Java - Exceptions & Error Handling
Exceptions & Error Handling
Checked vs Unchecked
- Checked: must be declared or caught (e.g., IOException, SQLException).
- Unchecked: RuntimeException and subclasses (e.g., NullPointerException, IllegalArgumentException).
try/catch/finally
try {
risky();
} catch (SpecificException e) {
// recover or wrap with context
} catch (Exception e) {
// last-resort handler
} finally {
cleanup();
}
Try-with-Resources
import java.nio.file.*;
try (var reader = Files.newBufferedReader(Path.of("file.txt"))) {
System.out.println(reader.readLine());
} catch (java.io.IOException e) {
e.printStackTrace();
}
Custom Exceptions
class DomainException extends RuntimeException {
DomainException(String msg) { super(msg); }
}
Best Practices
- Throw exceptions to indicate exceptional states; don’t use for control flow.

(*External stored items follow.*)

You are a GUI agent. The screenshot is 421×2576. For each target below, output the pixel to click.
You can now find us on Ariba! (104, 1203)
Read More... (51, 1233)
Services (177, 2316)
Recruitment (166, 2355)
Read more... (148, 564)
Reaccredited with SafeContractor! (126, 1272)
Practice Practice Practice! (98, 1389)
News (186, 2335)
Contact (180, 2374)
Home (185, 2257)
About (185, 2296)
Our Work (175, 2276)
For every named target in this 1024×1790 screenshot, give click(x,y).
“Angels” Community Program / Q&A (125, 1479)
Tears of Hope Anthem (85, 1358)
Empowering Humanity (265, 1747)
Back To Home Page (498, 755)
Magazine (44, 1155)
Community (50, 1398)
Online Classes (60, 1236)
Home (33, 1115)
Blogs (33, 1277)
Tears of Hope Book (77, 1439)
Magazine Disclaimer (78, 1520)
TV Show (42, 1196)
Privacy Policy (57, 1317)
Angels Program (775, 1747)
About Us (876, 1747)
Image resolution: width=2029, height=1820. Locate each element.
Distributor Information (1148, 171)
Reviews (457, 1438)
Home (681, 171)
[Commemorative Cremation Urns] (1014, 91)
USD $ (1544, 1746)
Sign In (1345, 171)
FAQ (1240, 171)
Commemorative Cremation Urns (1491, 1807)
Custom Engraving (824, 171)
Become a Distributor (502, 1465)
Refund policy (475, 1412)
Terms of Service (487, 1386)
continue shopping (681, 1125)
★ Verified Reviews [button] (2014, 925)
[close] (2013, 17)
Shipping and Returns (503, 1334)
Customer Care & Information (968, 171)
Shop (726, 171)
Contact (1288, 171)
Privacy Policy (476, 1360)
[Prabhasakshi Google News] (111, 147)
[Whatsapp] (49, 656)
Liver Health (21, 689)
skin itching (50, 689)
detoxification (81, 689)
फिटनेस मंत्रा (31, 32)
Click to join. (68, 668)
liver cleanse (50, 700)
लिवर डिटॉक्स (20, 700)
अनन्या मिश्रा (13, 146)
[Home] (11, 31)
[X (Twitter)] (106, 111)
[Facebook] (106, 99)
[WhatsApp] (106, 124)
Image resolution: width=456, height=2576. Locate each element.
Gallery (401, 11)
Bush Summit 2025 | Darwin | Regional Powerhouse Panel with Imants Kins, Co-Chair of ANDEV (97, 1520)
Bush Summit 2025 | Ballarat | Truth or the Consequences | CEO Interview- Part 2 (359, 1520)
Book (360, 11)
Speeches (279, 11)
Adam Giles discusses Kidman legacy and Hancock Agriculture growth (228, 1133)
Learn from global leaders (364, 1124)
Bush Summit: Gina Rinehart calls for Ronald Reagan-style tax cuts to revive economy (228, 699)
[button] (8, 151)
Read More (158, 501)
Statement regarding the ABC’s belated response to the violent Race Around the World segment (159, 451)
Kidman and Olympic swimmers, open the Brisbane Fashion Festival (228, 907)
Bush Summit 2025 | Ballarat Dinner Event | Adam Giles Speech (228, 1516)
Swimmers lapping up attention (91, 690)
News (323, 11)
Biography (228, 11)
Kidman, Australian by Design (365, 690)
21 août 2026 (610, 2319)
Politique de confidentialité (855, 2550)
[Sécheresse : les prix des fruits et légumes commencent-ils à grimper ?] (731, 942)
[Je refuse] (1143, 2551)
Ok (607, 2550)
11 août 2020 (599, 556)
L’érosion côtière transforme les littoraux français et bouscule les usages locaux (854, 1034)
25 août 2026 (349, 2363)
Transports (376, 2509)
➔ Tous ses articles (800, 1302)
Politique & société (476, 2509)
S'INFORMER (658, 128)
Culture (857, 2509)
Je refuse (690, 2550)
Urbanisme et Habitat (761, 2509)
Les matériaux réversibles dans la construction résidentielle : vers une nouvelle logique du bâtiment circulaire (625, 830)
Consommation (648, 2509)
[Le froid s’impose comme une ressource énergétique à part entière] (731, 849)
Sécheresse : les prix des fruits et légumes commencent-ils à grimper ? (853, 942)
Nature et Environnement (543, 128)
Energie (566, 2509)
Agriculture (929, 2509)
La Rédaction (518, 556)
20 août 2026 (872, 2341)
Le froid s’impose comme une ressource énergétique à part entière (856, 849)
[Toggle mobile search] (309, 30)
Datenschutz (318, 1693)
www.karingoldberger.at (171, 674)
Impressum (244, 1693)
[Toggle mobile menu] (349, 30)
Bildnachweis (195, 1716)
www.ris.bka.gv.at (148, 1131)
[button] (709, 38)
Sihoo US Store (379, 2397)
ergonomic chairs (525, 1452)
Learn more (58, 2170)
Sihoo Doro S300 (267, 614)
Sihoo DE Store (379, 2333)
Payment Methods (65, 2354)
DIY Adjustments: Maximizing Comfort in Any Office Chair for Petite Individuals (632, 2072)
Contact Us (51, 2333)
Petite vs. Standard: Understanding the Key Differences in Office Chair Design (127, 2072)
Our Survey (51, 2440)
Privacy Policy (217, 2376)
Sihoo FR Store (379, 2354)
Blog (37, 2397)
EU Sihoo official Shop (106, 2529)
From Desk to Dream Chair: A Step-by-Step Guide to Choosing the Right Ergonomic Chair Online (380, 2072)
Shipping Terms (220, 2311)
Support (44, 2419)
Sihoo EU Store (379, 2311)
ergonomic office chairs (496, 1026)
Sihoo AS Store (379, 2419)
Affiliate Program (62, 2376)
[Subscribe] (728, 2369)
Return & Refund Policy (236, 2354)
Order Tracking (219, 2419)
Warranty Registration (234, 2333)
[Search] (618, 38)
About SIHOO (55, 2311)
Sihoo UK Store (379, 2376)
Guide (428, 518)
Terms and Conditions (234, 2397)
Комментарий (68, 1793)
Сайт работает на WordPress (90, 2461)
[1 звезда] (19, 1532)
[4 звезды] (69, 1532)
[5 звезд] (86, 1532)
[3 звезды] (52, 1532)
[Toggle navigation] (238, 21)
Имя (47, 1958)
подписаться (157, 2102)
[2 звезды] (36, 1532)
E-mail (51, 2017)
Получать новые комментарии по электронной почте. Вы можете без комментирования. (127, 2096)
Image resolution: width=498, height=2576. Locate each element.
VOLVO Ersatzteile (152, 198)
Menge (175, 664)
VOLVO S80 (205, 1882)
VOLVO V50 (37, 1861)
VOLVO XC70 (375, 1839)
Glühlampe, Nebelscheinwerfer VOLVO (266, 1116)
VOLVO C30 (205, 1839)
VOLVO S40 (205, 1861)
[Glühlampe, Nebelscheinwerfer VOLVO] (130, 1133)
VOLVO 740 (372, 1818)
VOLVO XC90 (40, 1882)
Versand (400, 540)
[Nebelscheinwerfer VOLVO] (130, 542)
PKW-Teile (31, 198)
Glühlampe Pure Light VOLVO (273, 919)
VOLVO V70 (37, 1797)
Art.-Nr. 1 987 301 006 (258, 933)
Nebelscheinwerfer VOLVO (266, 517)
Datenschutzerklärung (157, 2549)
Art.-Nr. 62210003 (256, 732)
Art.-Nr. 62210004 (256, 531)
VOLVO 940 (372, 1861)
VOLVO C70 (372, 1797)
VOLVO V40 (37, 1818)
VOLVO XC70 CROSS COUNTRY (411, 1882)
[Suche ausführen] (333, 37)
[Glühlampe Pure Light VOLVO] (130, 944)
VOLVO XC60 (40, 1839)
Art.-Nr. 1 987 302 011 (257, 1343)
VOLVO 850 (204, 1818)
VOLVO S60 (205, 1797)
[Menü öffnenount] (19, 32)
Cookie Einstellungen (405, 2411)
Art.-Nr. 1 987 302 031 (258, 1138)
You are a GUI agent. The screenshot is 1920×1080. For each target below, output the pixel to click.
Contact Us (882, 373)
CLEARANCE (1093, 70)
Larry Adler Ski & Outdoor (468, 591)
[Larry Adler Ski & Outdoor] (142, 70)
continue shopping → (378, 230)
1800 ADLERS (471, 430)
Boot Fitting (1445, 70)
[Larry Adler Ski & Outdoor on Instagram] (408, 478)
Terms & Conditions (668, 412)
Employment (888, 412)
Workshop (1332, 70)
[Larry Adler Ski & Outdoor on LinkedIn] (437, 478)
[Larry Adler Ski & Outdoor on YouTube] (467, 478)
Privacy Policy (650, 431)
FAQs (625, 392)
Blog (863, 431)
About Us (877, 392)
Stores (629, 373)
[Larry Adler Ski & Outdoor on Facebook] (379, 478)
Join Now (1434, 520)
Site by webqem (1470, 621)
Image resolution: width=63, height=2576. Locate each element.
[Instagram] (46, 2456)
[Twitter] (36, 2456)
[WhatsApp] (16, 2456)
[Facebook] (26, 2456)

- Prefer specific exception types; add context (IDs, parameters) to messages.
- Don’t swallow exceptions; either handle or rethrow with context.
- Log once, at the boundary; avoid duplicate logs for the same failure.
Architect note: Establish error-handling conventions (wrapping strategy, logging format, mapping to HTTP or user-visible errors) and enforce with tests.
Try it
- Wrap file reading in try-with-resources; print a helpful message if the file is missing.
- Create a custom runtime exception and throw it when an invariant is violated.